EXERCISE INPUTS -
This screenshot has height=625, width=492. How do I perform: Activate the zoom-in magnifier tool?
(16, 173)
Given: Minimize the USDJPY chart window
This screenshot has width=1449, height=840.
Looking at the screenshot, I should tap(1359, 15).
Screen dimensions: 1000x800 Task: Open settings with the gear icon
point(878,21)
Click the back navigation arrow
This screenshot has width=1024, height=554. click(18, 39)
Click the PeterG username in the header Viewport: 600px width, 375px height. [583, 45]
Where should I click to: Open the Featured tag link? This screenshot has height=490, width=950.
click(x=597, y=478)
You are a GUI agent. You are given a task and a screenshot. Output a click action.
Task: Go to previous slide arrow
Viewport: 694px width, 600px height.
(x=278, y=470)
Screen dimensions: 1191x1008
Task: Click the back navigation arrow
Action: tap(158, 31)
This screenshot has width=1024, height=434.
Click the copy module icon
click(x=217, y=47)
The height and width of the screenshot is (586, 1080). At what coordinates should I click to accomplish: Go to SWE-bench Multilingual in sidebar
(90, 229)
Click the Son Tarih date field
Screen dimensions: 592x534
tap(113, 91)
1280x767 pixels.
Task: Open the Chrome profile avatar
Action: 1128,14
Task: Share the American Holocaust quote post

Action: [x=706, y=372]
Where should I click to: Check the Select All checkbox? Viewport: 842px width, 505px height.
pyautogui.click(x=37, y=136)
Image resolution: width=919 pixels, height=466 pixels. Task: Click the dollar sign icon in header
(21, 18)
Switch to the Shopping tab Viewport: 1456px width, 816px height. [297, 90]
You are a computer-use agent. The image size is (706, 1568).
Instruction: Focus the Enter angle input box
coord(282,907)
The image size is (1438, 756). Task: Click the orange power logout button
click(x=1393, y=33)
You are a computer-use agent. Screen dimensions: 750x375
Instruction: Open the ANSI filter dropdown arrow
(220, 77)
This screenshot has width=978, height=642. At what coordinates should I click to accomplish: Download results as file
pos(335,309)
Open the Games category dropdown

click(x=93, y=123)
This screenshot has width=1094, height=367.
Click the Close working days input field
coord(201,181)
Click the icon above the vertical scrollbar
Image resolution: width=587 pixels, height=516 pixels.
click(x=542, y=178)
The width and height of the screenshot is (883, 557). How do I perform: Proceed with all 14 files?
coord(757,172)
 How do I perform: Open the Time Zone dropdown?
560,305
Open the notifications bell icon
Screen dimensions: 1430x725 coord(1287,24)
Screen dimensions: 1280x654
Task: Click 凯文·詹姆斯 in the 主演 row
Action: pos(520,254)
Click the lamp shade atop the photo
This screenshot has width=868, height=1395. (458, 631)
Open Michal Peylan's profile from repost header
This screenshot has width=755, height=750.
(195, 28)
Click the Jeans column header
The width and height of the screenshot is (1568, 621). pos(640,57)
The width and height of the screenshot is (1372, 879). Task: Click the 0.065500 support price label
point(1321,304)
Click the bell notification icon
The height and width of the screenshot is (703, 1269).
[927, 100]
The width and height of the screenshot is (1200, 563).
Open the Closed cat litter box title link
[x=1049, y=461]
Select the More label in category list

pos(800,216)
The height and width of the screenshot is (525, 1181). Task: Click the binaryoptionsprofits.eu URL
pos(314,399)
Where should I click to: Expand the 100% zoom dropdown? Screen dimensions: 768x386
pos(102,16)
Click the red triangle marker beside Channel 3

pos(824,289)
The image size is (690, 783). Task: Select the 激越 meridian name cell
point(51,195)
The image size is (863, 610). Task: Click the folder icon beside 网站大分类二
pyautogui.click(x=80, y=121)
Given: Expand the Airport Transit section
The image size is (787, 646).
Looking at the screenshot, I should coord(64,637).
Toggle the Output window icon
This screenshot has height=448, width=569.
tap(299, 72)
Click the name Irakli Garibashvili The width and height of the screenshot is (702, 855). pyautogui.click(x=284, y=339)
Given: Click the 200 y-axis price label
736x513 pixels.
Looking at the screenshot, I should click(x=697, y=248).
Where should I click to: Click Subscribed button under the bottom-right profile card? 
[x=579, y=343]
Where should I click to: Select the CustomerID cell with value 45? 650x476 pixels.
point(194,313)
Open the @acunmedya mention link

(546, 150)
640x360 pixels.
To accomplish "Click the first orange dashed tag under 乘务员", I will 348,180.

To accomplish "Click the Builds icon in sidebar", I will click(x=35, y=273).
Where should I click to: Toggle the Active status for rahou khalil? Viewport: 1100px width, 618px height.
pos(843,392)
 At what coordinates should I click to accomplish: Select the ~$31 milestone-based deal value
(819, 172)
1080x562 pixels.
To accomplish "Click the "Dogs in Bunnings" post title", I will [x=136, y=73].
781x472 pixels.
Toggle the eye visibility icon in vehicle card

AIM OF THE TASK -
Pick every line from the listing holding the string "window", and copy it.

WRITTEN REPLY -
Given: Minimize the USDJPY chart window
Toggle the Output window icon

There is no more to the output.